To test whether visual clues are an important navigational aid, the researchers enlisted the assistance of 12 homing pigeons, each trained to follow a four kilometer flight path from one site to another. But, each was trained with one eye covered. Once they were trained, the team then had the birds fly the same route 18 times with the other eye covered to see if they followed the same route. As it turns out, the route was not the same, which suggested the bird had to rely on other means (odors, magnetic fields, etc.) to figure out the way home—they seemingly "forgot" how to get home as they had already learned. Birds that served as a control group, on the other hand, flew very nearly the exact same path to get home each time.
The team reports that GPS data from sensors on the birds indicated that they appeared to rely more and more on memorized visual clues (rivers, roads, etc.) the more times they flew the same route, which comes close to proving that using visual cues is one of the primary ways that pigeons find their way home.

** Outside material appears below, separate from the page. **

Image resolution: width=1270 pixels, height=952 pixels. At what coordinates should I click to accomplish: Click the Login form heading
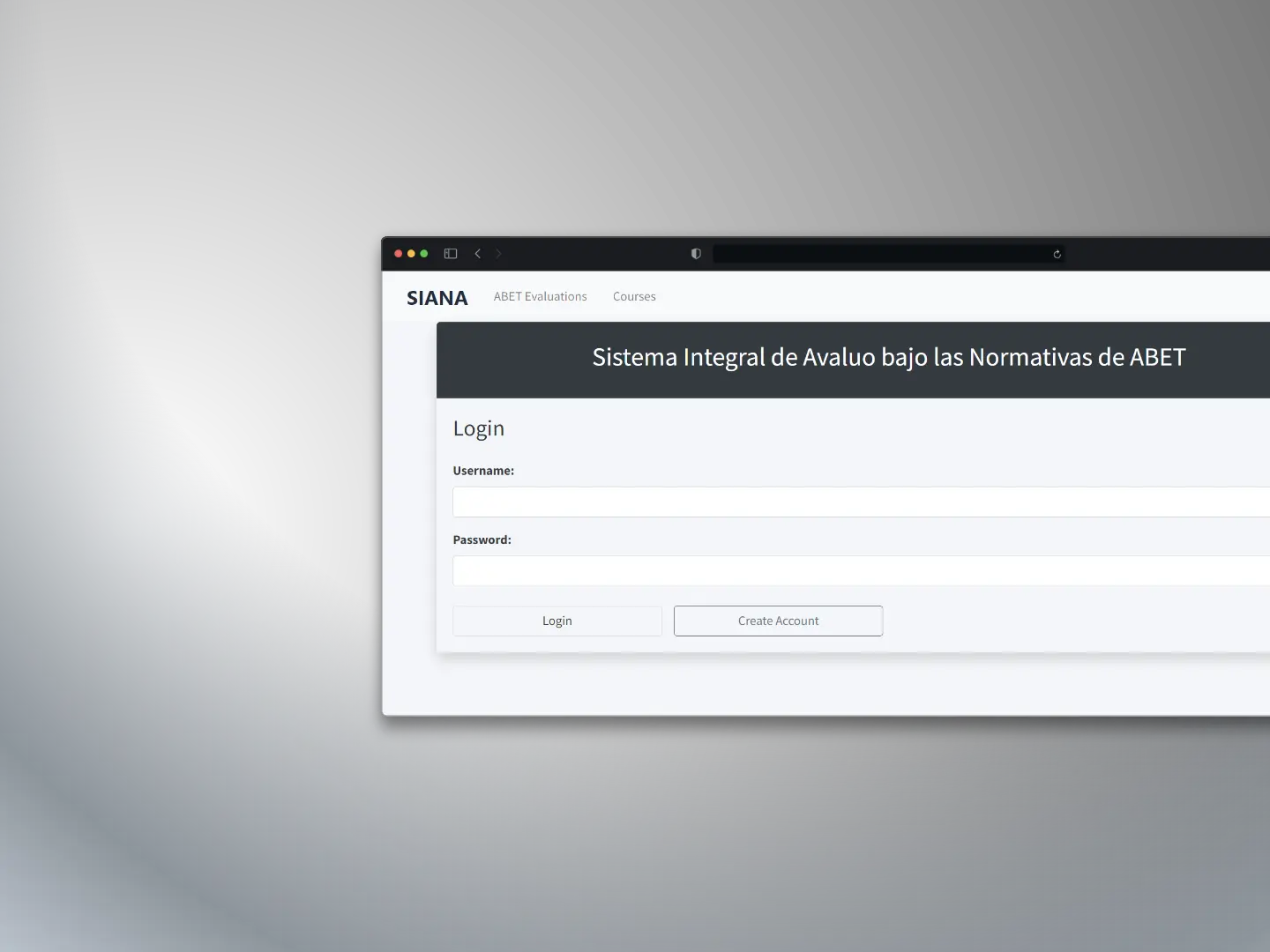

Pigeons (Columba livia) display reliable homing behaviour, but their homing routes from familiar release points are individually idiosyncratic and tightly recapitulated, suggesting that learning plays a role in route establishment. In light of the fact that routes are learned, and that both ascending and descending visual pathways share visual inputs from each eye asymmetrically to the brain hemispheres, we investigated how information from each eye contributes to route establishment, and how information input is shared between left and right neural systems. Using on-board global positioning system loggers, we tested 12 pigeons' route fidelity when switching from learning a route with one eye to homing with the other, and back, in an A-B-A design. Two groups of birds, trained first with the left or first with the right eye, formed new idiosyncratic routes after switching eyes, but those that flew first with the left eye formed these routes nearer to their original routes. This confirms that vision plays a major role in homing from familiar sites and exposes a behavioural consequence of neuroanatomical asymmetry whose ontogeny is better understood than its functional significance.